**TEXT EXCERPT**.
-*-*-

Maria de Lourdes Ruivo da Silva de Matos Pintasilgo  (; 18 January 1930 – 10 July 2004) was a Portuguese chemical engineer and politician. She was the first and to date only woman to serve as Prime Minister of Portugal, and the second woman to serve as prime minister in Western Europe, after Margaret Thatcher.

Early life 
Maria de Lourdes Pintasilgo was born to a middle-class family in 1930. Her father, Jaime de Matos Pintasilgo (born Covilhã, Conceição, 9 December 1896 – died Lisbon, Socorro, 10 October 1959) was in the wool business, and her mother was Amélia do Carmo Ruivo da Silva, a native of Vendas Novas. Her parents married in Abrantes on 14 March 1929.

Her father, Jaime, abandoned the family and at school she tried hard to hide that, thus causing her to avoid usual relationships. At the age of seven, she was sent to the Liceu Filipa de Lencastre, a secondary school, in Lisbon. She distinguished herself in the Mocidade Portuguesa, a militaristic youth movement founded by Dictator Salazar. Later she joined Acção Católica (Catholic Action). During her years at the Instituto Superior Técnico from where she earned a degree in industrial chemical engineering, she joined and eventually led the Catholic's women's student movement.

Career 
After graduating from University of Lisbon's Instituto Superior Técnico in 1953, at the age of 23, with an engineering degree in industrial chemistry she went into a graduate scholarship program with the national Nuclear Energy Board. After completing the program, she began working for a large Portuguese conglomerate with interests in cement plants, Companhia União Fabril, the "CUF". By 1954, she held the position of chief engineer of the studies and projects division. From that position she quickly moved to the position of project director, where she was in charge of the firm's documentation center and responsible for the company's technical journals. She held this position for seven years, until she left the company in 1960.

-*-*-

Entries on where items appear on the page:
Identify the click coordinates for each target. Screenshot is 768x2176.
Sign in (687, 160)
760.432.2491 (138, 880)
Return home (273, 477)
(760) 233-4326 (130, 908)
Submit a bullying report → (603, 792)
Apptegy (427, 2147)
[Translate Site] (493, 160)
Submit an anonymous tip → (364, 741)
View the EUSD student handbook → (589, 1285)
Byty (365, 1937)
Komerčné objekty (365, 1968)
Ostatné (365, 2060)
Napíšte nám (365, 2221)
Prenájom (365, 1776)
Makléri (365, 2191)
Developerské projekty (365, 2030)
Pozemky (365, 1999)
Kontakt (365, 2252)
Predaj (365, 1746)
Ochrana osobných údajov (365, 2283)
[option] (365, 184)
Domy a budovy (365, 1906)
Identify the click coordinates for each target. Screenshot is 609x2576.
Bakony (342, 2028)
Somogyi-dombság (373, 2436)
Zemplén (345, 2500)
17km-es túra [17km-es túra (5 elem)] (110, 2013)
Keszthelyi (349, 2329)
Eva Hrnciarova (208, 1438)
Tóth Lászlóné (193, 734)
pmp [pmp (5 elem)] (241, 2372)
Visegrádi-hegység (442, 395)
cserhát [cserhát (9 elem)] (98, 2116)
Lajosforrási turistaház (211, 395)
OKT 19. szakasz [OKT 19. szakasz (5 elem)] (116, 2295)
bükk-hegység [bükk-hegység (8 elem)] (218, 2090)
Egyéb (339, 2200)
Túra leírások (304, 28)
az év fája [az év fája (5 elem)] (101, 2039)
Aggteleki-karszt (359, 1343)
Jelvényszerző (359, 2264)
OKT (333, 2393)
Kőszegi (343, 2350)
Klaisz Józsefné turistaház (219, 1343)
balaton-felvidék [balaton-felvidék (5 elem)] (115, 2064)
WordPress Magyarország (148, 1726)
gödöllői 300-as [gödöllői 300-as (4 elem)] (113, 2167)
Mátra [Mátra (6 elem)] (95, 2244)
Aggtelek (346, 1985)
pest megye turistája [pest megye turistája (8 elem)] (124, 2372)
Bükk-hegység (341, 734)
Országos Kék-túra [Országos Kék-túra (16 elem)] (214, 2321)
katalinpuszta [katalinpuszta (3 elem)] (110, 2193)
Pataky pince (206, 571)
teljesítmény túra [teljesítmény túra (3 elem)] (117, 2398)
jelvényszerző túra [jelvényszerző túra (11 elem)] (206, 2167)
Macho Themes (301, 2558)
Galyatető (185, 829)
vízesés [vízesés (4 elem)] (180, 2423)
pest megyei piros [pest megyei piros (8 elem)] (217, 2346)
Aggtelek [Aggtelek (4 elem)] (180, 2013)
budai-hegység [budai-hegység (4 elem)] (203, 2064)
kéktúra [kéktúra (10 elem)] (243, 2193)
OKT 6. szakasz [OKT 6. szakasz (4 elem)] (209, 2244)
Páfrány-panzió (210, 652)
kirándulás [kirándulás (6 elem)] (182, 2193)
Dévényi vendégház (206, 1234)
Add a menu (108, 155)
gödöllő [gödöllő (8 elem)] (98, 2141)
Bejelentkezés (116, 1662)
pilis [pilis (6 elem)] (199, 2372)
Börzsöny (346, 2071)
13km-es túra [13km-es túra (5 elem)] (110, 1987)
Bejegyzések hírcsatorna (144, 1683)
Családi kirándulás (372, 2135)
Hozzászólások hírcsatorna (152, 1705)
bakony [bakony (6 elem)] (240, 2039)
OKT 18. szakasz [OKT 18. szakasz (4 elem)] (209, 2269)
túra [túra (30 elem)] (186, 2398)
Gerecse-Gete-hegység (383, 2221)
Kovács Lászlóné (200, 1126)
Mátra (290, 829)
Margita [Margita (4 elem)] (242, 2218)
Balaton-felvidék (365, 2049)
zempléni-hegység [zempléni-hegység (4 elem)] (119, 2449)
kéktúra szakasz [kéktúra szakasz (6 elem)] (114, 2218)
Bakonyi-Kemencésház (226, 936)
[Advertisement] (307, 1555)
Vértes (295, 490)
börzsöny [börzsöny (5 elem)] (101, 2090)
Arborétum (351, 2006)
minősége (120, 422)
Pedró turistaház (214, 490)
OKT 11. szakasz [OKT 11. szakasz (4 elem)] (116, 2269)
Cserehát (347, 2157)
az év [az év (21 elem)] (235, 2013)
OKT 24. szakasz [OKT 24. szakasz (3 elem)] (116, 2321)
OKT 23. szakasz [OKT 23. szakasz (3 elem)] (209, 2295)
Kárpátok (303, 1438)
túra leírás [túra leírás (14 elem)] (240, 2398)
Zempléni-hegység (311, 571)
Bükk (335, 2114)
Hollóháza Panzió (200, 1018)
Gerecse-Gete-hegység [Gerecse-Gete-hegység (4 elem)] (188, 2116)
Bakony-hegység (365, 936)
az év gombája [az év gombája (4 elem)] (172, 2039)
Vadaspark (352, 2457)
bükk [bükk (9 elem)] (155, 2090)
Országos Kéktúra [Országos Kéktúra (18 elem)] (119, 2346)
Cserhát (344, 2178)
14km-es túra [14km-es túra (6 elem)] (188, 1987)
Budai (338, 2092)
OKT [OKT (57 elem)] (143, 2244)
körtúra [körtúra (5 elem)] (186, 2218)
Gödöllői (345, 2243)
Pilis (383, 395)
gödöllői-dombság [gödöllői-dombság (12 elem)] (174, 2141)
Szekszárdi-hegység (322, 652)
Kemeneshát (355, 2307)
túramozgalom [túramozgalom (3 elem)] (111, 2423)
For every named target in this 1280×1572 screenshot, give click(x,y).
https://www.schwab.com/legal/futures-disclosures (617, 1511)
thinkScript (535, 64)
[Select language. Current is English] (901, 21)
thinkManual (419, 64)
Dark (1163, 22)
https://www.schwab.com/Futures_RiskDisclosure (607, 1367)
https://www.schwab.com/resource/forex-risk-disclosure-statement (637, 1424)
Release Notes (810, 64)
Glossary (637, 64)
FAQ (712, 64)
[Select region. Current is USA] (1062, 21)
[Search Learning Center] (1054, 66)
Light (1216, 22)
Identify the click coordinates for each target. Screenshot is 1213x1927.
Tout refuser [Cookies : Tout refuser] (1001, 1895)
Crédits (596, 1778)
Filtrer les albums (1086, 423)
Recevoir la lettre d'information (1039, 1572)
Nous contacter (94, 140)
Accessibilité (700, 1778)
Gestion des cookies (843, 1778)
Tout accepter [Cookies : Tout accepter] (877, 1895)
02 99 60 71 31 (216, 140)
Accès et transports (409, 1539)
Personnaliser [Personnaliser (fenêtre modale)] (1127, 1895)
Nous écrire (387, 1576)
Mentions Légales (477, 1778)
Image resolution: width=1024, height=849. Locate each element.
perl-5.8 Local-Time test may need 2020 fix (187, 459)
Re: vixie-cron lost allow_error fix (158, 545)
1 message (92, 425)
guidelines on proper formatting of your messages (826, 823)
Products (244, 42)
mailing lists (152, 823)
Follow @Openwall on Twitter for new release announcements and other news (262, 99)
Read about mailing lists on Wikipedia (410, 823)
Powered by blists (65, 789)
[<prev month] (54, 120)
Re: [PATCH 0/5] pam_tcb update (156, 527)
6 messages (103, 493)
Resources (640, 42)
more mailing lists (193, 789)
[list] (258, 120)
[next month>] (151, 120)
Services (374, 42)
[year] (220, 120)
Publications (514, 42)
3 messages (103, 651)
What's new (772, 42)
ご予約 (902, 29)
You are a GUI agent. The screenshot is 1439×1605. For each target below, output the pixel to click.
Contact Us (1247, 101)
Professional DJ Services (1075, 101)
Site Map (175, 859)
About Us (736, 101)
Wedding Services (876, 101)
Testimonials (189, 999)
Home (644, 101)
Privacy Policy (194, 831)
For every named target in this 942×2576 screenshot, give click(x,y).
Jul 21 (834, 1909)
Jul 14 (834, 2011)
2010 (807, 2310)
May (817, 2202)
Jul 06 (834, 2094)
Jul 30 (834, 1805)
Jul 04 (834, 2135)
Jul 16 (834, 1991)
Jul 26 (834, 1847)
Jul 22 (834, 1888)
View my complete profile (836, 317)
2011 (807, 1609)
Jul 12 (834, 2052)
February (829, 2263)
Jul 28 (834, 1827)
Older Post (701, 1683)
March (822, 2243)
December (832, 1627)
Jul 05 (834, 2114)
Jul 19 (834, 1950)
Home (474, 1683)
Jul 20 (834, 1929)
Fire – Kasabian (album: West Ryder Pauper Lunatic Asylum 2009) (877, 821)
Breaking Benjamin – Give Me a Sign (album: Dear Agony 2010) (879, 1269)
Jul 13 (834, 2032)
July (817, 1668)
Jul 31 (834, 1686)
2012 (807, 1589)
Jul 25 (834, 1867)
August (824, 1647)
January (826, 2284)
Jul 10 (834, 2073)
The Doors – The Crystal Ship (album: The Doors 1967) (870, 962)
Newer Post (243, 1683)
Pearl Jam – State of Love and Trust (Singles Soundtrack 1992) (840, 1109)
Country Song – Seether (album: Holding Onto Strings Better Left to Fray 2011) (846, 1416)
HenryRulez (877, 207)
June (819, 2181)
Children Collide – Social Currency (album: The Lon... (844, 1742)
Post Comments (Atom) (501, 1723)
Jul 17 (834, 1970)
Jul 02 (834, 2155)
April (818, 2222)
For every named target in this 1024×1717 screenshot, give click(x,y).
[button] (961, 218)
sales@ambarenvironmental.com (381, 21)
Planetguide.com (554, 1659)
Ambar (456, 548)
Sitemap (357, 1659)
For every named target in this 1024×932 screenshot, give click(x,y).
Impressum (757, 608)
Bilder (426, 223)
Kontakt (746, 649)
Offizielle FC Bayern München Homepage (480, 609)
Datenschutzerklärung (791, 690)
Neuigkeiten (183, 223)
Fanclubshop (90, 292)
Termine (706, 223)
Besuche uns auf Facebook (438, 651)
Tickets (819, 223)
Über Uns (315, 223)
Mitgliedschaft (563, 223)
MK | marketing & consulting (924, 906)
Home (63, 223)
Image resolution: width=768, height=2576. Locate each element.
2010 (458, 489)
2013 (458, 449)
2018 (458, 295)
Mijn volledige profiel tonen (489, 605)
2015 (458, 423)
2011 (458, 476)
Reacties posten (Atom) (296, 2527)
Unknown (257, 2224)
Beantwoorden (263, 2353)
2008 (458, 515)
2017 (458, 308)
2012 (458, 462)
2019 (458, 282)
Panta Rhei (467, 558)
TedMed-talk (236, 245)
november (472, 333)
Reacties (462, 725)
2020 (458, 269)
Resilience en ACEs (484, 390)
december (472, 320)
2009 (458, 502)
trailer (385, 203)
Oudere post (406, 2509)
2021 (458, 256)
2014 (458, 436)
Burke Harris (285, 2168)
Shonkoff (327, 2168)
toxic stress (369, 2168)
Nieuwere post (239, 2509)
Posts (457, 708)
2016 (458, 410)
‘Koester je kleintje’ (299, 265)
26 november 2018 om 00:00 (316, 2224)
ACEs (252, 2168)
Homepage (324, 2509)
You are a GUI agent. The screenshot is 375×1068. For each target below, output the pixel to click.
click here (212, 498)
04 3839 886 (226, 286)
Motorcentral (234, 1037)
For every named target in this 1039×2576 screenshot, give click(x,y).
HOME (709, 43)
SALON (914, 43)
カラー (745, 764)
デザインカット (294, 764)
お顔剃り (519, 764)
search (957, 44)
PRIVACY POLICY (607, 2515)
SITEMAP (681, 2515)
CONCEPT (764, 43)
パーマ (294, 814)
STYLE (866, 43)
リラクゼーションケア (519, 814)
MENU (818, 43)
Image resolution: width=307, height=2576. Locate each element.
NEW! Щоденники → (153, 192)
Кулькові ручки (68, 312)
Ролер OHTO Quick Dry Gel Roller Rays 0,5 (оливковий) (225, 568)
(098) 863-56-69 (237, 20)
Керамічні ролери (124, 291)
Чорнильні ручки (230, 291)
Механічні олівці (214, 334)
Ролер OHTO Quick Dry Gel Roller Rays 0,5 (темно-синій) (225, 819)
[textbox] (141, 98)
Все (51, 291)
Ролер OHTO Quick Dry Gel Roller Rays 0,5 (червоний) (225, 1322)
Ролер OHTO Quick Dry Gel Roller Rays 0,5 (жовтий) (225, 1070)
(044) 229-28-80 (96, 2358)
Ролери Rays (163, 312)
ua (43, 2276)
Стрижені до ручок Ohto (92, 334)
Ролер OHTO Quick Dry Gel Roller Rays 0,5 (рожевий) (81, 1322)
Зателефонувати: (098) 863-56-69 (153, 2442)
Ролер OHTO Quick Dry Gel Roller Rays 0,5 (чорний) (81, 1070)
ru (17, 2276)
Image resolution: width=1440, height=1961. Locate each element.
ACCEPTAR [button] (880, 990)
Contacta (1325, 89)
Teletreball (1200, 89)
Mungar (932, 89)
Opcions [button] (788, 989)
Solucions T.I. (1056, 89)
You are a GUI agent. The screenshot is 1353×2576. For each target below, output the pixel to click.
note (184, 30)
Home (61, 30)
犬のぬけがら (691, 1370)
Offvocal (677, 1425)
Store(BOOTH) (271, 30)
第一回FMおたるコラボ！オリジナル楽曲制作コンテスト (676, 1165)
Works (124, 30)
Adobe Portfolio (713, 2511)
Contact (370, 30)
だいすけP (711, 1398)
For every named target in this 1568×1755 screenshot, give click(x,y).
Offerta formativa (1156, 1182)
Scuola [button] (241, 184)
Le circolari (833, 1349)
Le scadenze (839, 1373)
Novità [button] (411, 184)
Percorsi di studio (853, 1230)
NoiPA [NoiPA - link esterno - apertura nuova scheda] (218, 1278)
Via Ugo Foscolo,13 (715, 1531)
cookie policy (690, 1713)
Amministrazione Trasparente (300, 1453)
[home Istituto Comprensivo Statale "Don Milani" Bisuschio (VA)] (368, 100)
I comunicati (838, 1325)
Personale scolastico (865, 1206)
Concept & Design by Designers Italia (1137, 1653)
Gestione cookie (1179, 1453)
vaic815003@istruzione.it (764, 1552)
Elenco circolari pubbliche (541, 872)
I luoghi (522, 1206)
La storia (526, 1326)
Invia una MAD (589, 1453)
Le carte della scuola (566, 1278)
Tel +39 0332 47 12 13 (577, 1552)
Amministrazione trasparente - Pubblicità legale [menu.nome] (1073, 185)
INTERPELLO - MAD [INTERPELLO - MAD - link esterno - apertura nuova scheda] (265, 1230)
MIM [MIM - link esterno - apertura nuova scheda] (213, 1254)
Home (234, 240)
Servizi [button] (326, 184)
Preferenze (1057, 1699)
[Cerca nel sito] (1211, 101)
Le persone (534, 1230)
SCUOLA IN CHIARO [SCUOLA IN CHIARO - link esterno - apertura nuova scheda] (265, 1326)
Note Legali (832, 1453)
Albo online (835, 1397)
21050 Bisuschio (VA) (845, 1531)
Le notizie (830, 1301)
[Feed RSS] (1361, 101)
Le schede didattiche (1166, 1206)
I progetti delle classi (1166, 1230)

-*-*-

**WRITTEN TASKS**.
1 > Answer these questions using the Pintasilgo biography:
(a) What town was her mother a native of?
(b) Which school in Lisbon was she sent to at the age of seven?
(c) In what year did she leave Companhia União Fabril?
2 > Write the next part of the Pintasilgo biography, picking up after its final sentence.
The entries have nothing to do with the Pintasilgo biography.

**RESULTS OF THE TASKS**.
1 >
(a) Vendas Novas
(b) The Liceu Filipa de Lencastre
(c) 1960

2 >
Pintasilgo had strong ties to the Roman Catholic Church. From 1952 to 1956, at Lisbon's Catholic University of Portugal, she was president of the women's group. In 1956 she became the international president of a movement of Catholic students, Pax Romana. In 1961, Pintasilgo joined the Grail (Graal), an international Catholic laywomen's movement. Two years after joining the Grail she led an international group working to improve the movement as well as establishing it in Portugal.

By 1965 she had become the Grail's international vice-president. She was also appointed by the Vatican and served as woman's liaison between the Roman Catholic Church and the World Council of Churches. After leaving Companhia União Fabril, she held a job in government until 1969 which was to run Portugal's program for development and social change. In 1970, she presided over government working groups involving women's affairs, as well as being a member of the Portuguese delegation to the United Nations, 1971–72. In 1974 she was appointed secretary of state for social welfare in the first provisional government following the revolution. She moved her way up to Minister of Social Affairs by early 1975. In 1975, Pintasilgo became Portugal's first Ambassador to the United Nations Educational, Scientific and Cultural Organization, UNESCO.

Prime Minister and after
In 1979 she was called on by General António Ramalho Eanes, the president of Portugal, to become prime minister. Pintasilgo was sworn in as the Prime Minister of the Portuguese caretaker government on 1 August 1979 with the term of three months in office. During her time in office she pushed to modernize the out-dated social welfare system. She left her mark by making social security universal and improving health care, education, and labor legislation in Portugal.

She contributed the piece "Daring to be different" to the 1984 anthology Sisterhood Is Global: The International Women's Movement Anthology, edited by Robin Morgan.

Pintasilgo was the first woman to run for president in 1986. She ran as an independent and received 7% of the votes. The following year she was elected to the European Parliament as a member of the Socialist Party which she held until 1989.

From 1992 and for almost a decade, she chaired the Independent Commission for Population and Quality of Life - ICPQL. Hosted by the United Nations Educational, Scientific and Cultural Organization, UNESCO, in Paris, the international Commission was established by a coalition of governments and global Foundations in order to make recommendations to be presented to the UN system and donors community. In her statement at the Cairo UN International Conference on Population and Development on Sept, 7, 1994, Maria de Lourdes Pintasilgo explained, "The ultimate goal of Population and Development is to accord an improved quality of life to the people of the world. Not only to count people but to ensure that people count in Development". The commission's report was published in 1996 under the title: "Caring for the Future, Making the Next Decades Provide a Life Worth Living", edited by Oxford University Press.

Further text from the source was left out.